* Source material *
☆ ☆ ☆ ☆

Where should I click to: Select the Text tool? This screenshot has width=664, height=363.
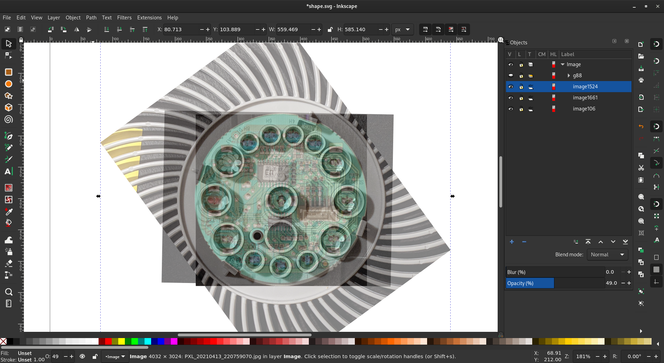(x=8, y=171)
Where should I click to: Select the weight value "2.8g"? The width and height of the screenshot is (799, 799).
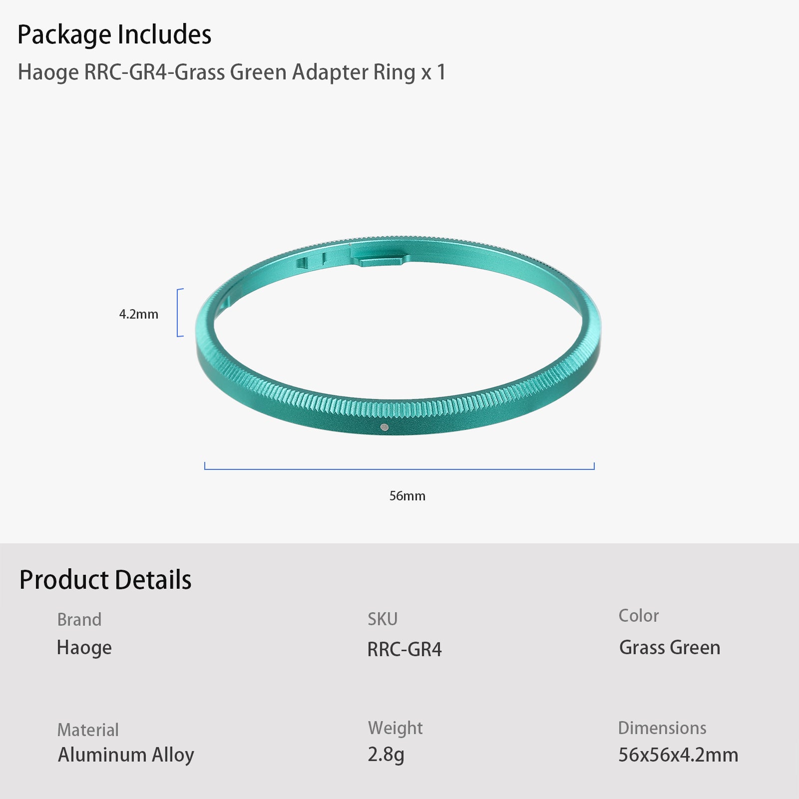[x=386, y=755]
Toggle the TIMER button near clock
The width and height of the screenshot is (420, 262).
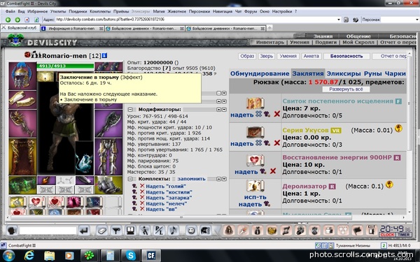pos(404,235)
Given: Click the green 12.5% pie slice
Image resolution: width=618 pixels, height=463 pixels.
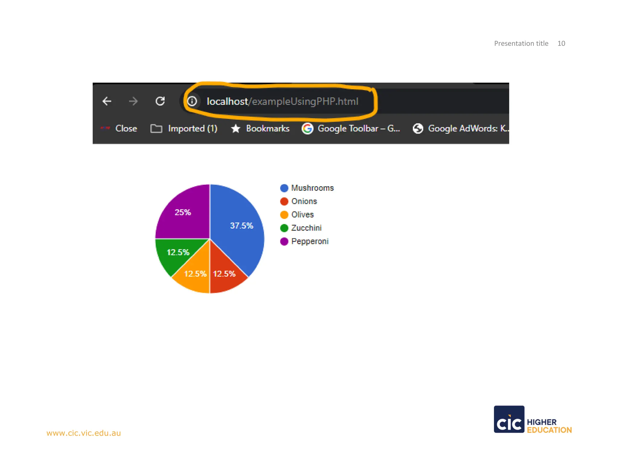Looking at the screenshot, I should 175,253.
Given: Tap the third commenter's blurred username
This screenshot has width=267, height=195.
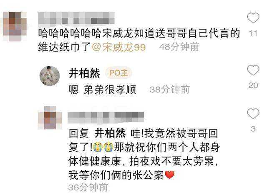Looking at the screenshot, I should point(106,117).
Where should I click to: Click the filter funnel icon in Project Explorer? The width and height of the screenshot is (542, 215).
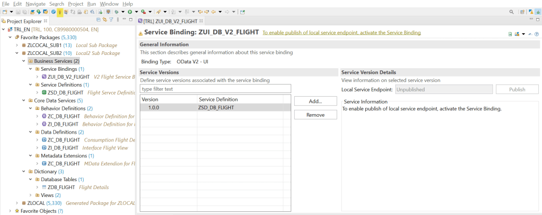click(111, 21)
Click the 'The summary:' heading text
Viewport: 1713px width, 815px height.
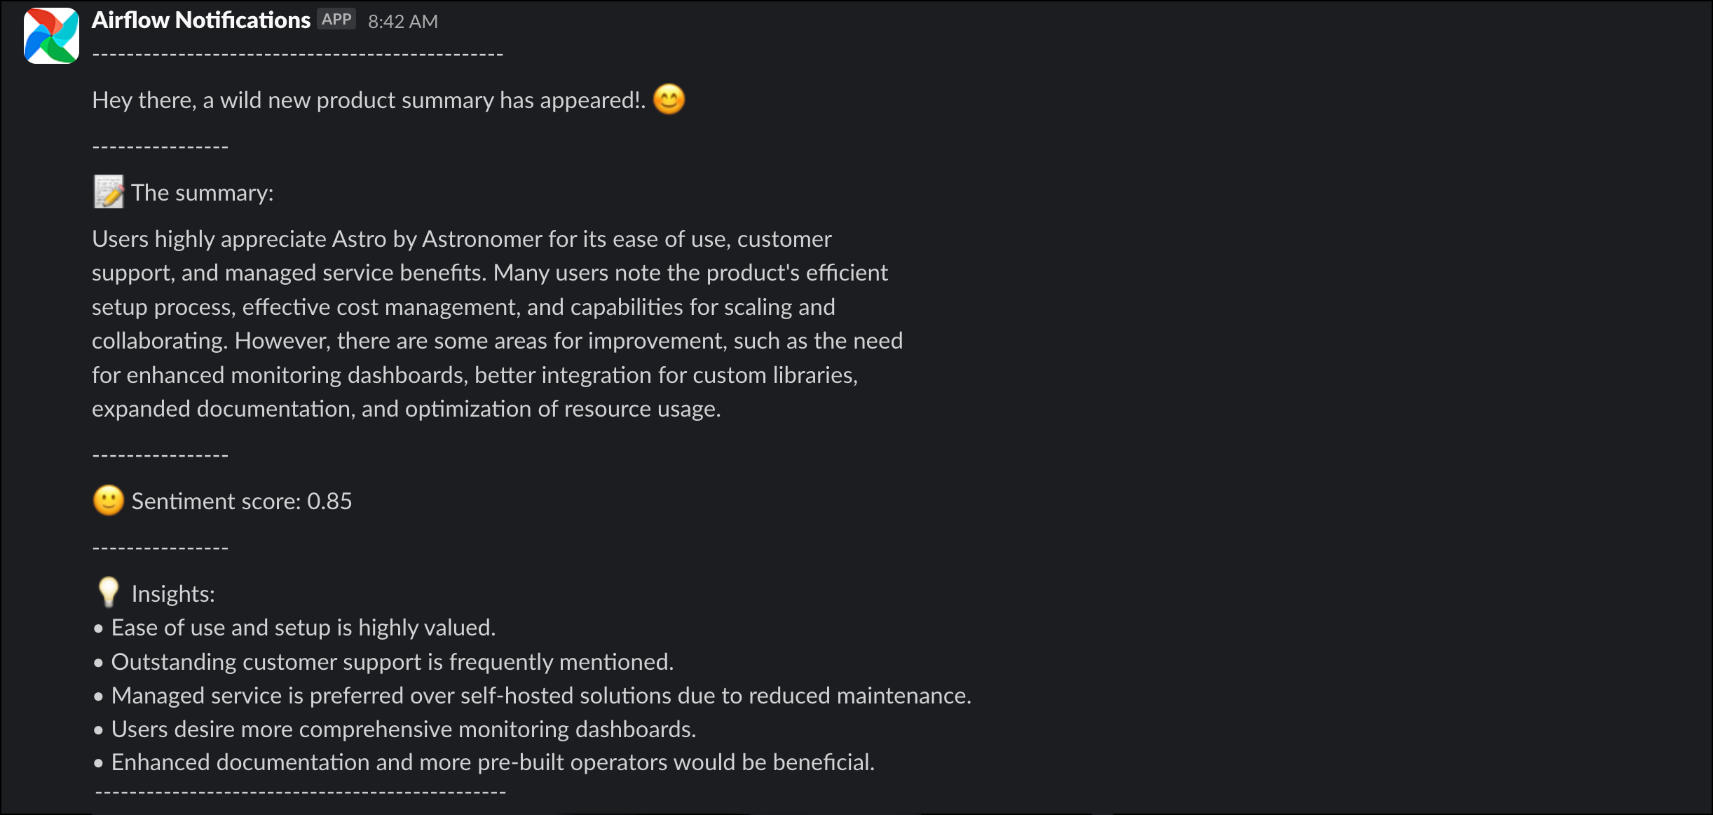[202, 192]
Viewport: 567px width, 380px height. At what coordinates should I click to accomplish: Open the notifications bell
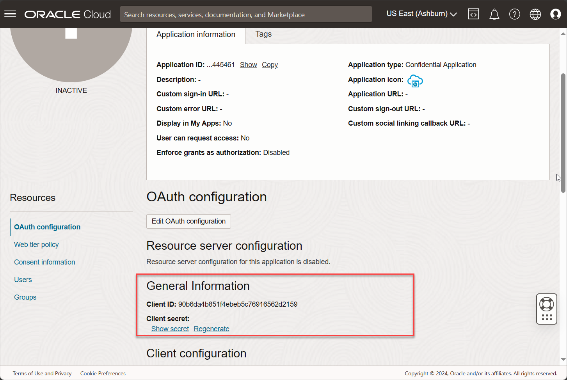[x=494, y=14]
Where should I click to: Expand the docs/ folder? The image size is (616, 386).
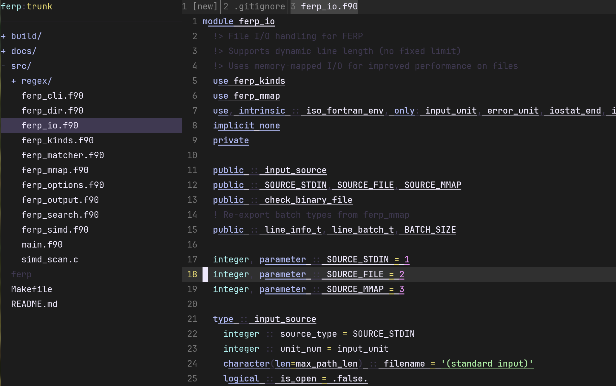[23, 51]
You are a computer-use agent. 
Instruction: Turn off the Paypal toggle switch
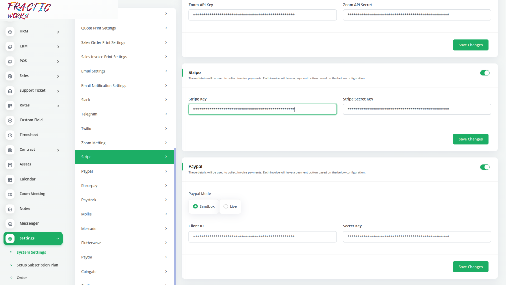tap(485, 167)
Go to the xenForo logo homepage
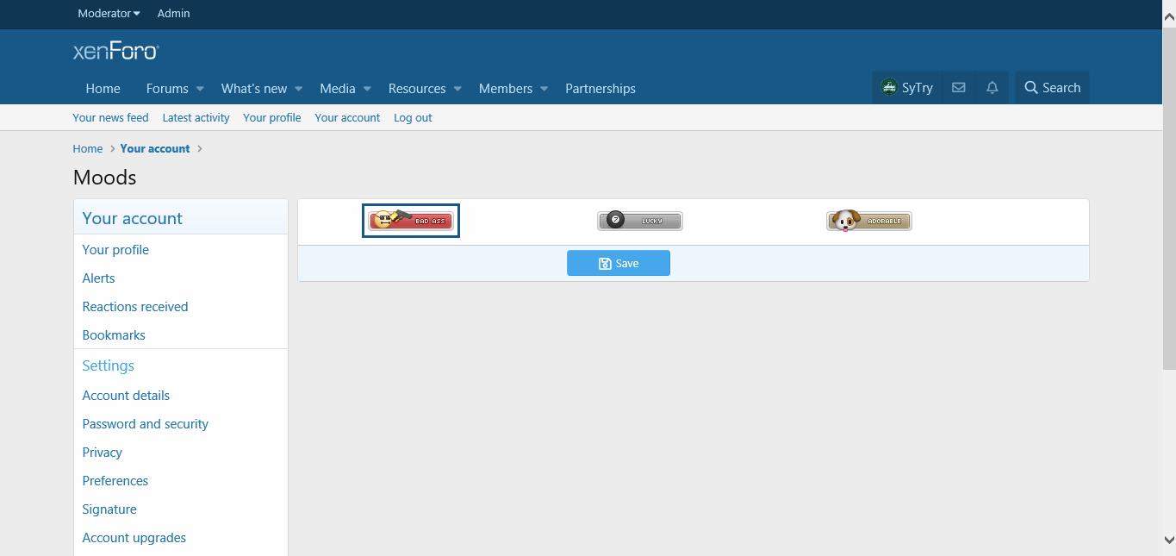This screenshot has height=556, width=1176. coord(115,52)
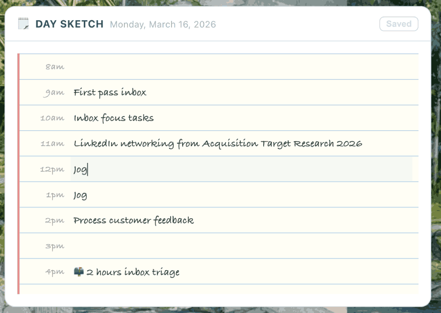Click the 12pm time label

click(52, 170)
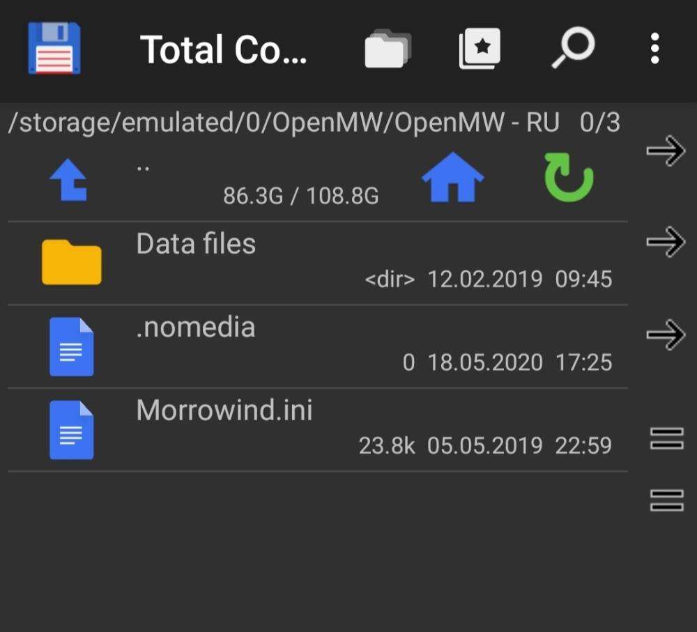This screenshot has width=697, height=632.
Task: Select the Data files yellow folder icon
Action: coord(72,262)
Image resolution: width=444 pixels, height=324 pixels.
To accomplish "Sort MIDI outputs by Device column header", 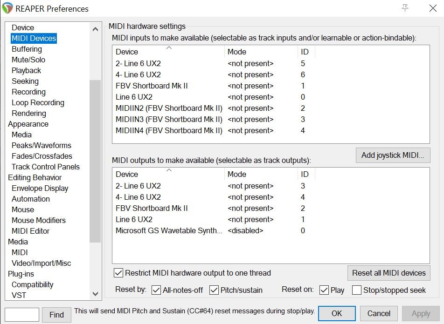I will pyautogui.click(x=169, y=174).
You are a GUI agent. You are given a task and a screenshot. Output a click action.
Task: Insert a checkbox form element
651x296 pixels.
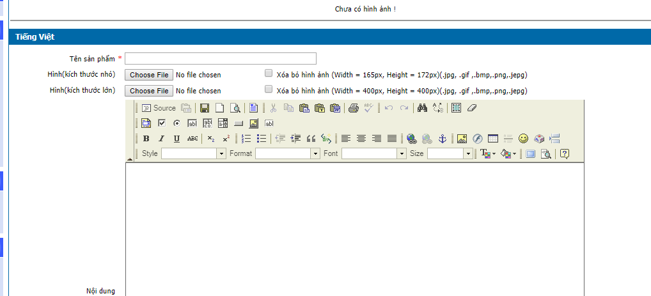162,123
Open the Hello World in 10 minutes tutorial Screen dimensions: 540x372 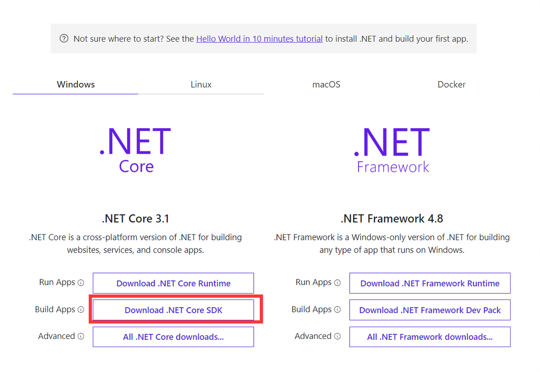[x=259, y=39]
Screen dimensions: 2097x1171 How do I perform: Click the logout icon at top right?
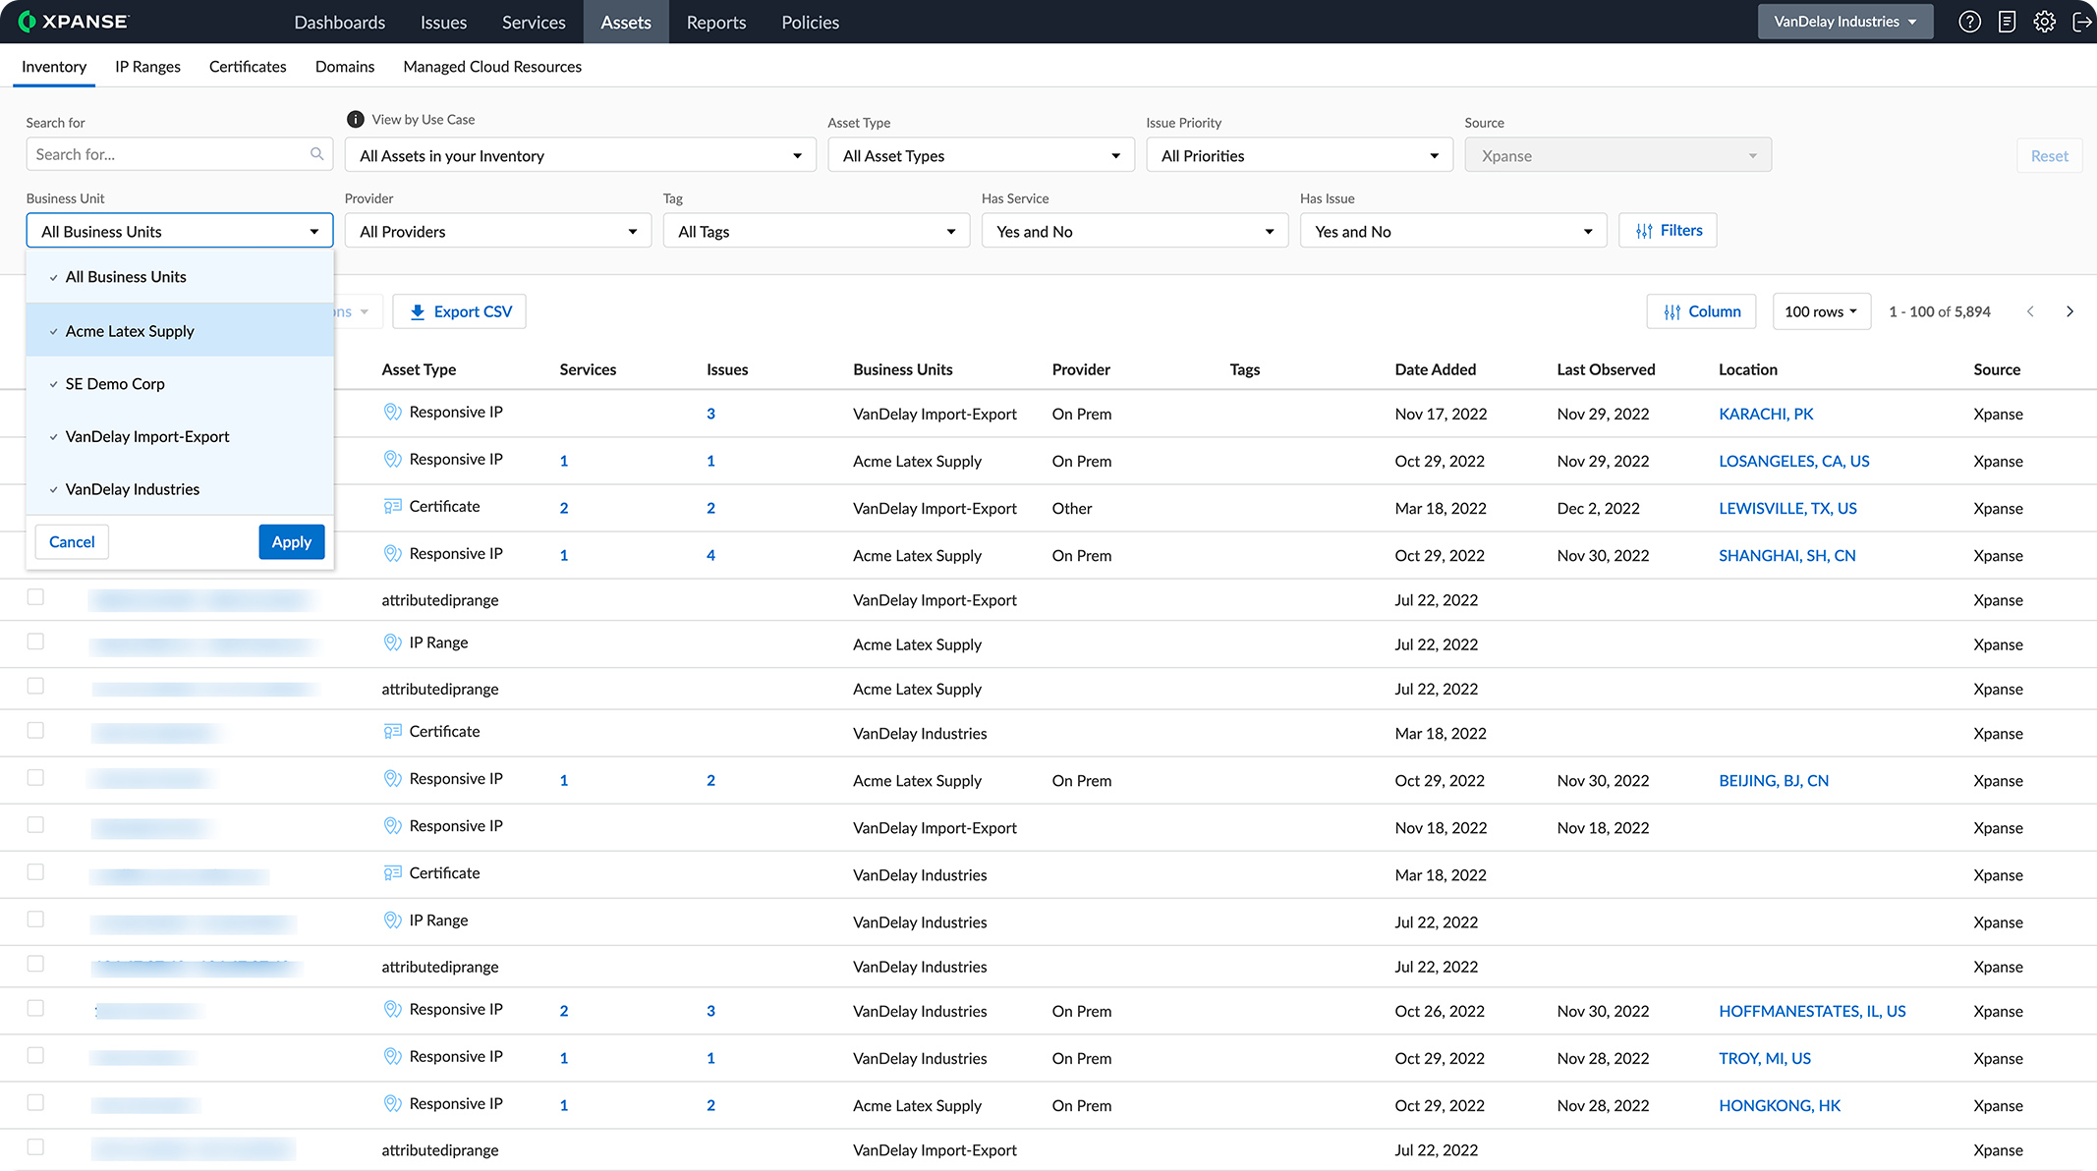point(2081,22)
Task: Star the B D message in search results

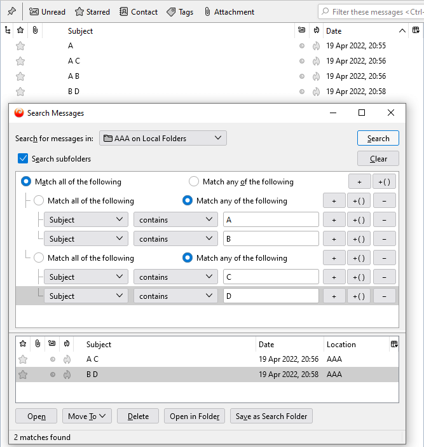Action: (x=23, y=375)
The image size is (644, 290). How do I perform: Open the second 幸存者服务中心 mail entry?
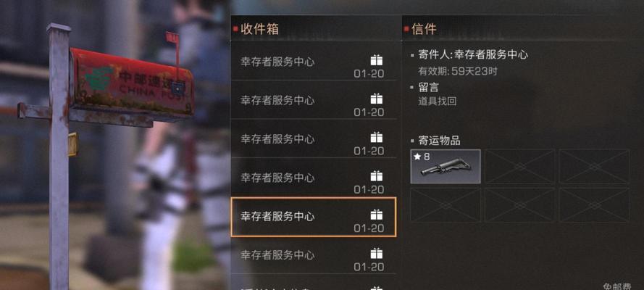tap(314, 99)
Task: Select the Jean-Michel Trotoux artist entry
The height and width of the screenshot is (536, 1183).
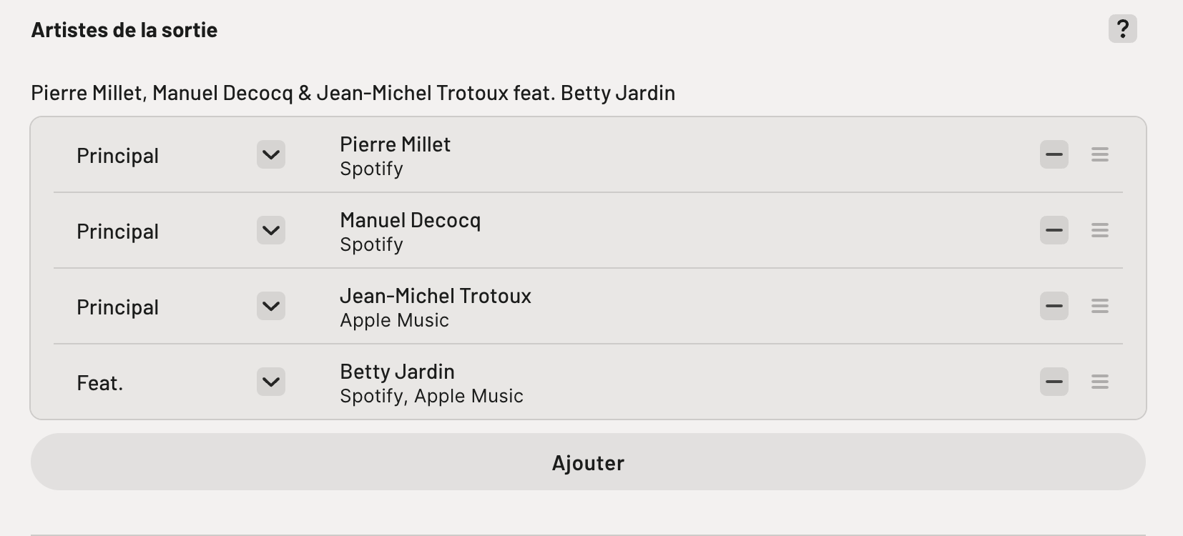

☆ ☆ ☆ ☆

* Task goal *
Return the records word for word, starting at the first line and stopping after the line that contains "Looking at the screenshot, I should 175,253.". Include that line and leave the pictures out.

* The output *
Where should I click to: Select the Text tool? This screenshot has width=664, height=363.
(x=8, y=171)
Where should I click to: Select the weight value "2.8g"? The width and height of the screenshot is (799, 799).
[x=386, y=755]
Toggle the TIMER button near clock
The width and height of the screenshot is (420, 262).
pos(404,235)
Given: Click the green 12.5% pie slice
Image resolution: width=618 pixels, height=463 pixels.
Looking at the screenshot, I should 175,253.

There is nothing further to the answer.